[Exercise objective] Convert the rows between the line containing "Close the microphone muted tooltip" and the line containing "Action: 701,204", inclusive, into a JSON list of strings with one string per line, leaving out blank lines.

[Entries shown]
* * * * * * *
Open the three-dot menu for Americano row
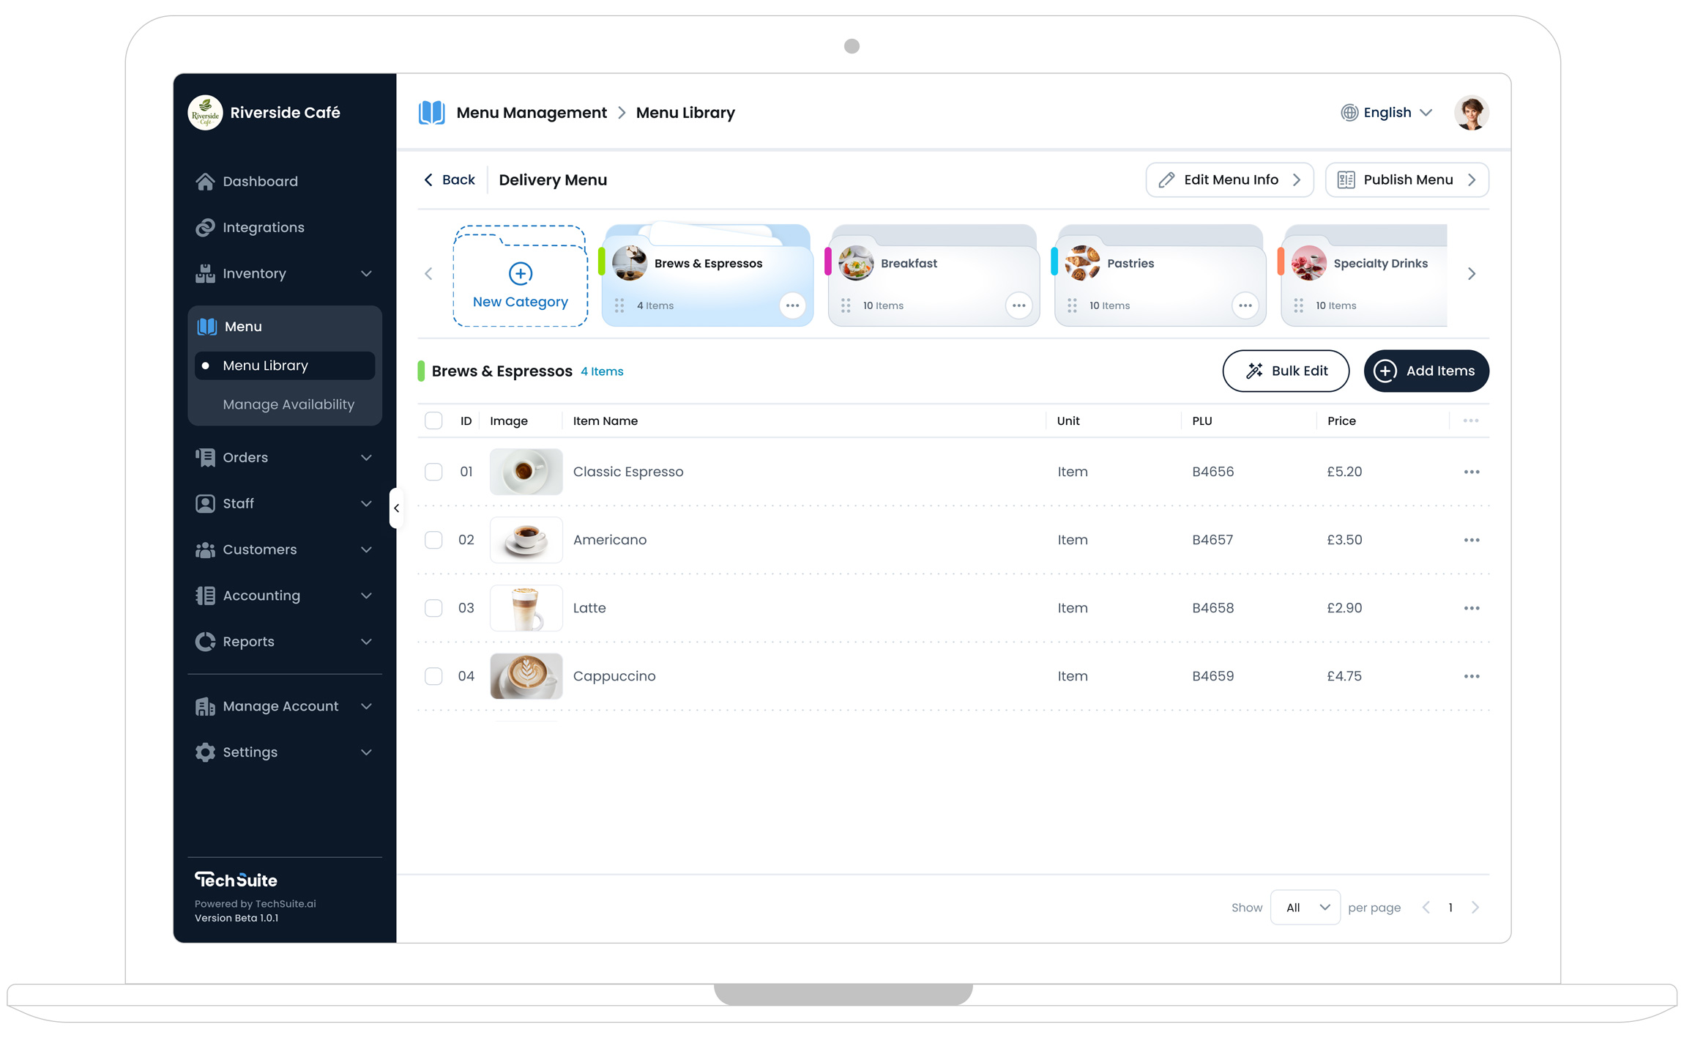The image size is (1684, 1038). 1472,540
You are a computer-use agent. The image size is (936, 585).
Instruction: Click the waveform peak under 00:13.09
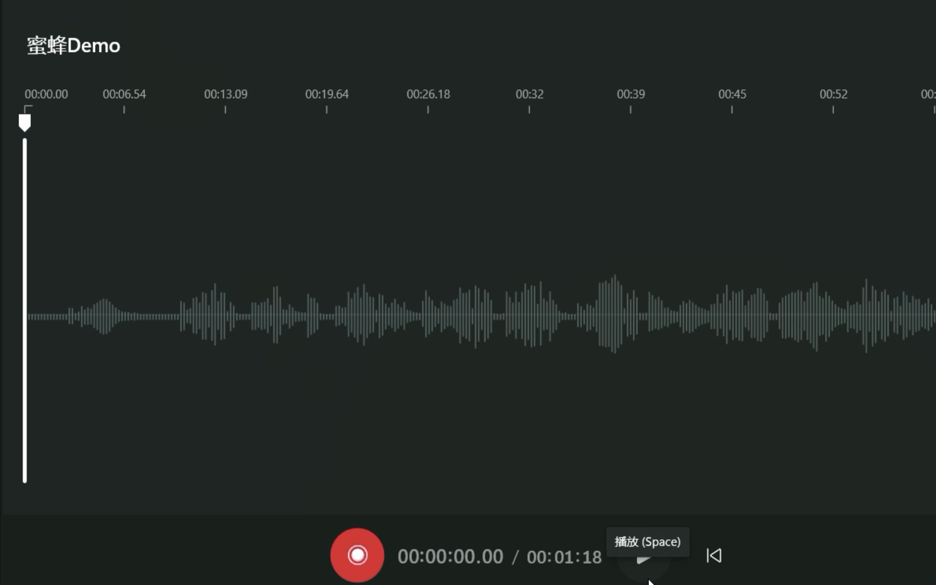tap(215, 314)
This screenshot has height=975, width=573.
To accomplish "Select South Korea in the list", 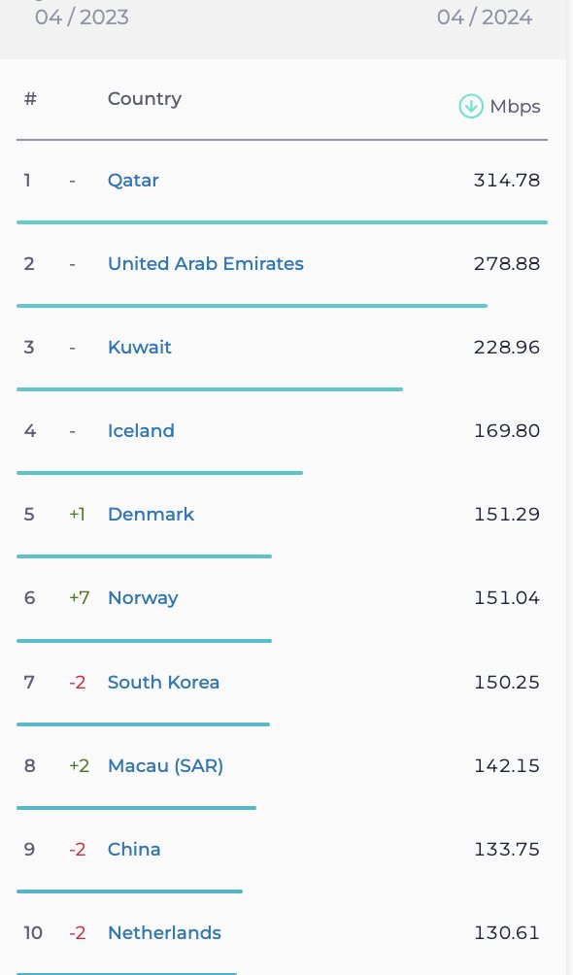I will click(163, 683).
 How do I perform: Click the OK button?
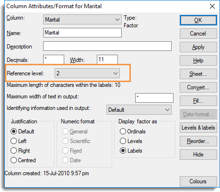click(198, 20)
* * * * * * *
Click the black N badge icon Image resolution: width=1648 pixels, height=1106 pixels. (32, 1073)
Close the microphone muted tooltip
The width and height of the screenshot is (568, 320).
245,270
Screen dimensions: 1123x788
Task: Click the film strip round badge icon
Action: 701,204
* * * * * * *
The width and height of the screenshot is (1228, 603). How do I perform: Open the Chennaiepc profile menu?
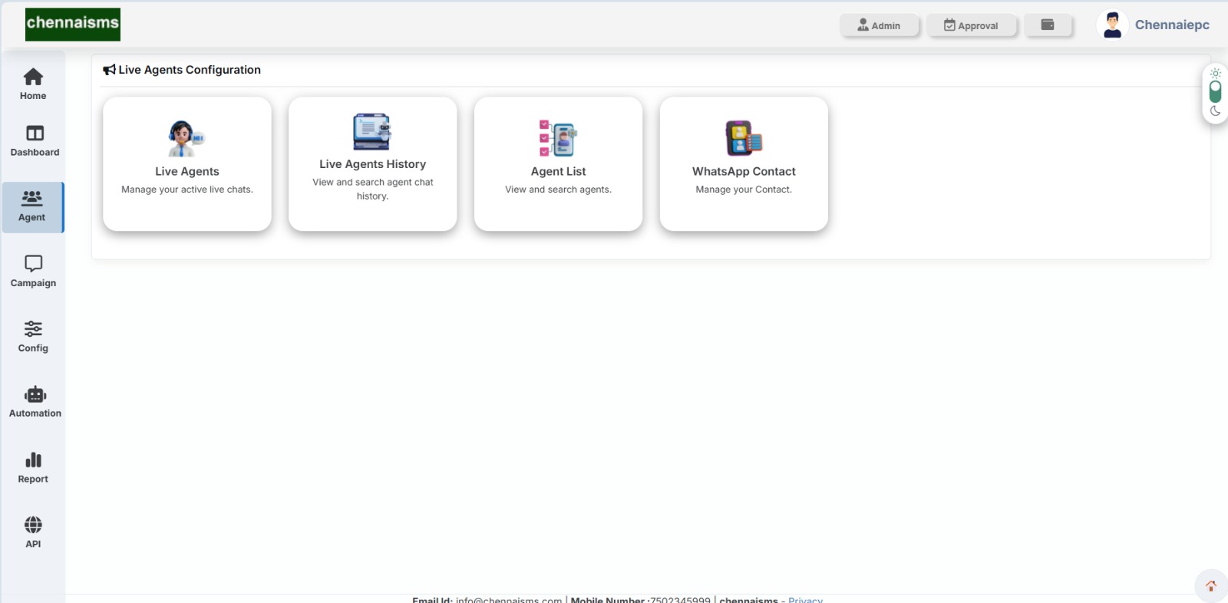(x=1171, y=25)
* * * * * * *
[The result]
[
  "Close the microphone muted tooltip",
  "The width and height of the screenshot is (568, 320).",
  "245,270",
  "Screen dimensions: 1123x788",
  "Task: Click the film strip round badge icon",
  "Action: 701,204"
]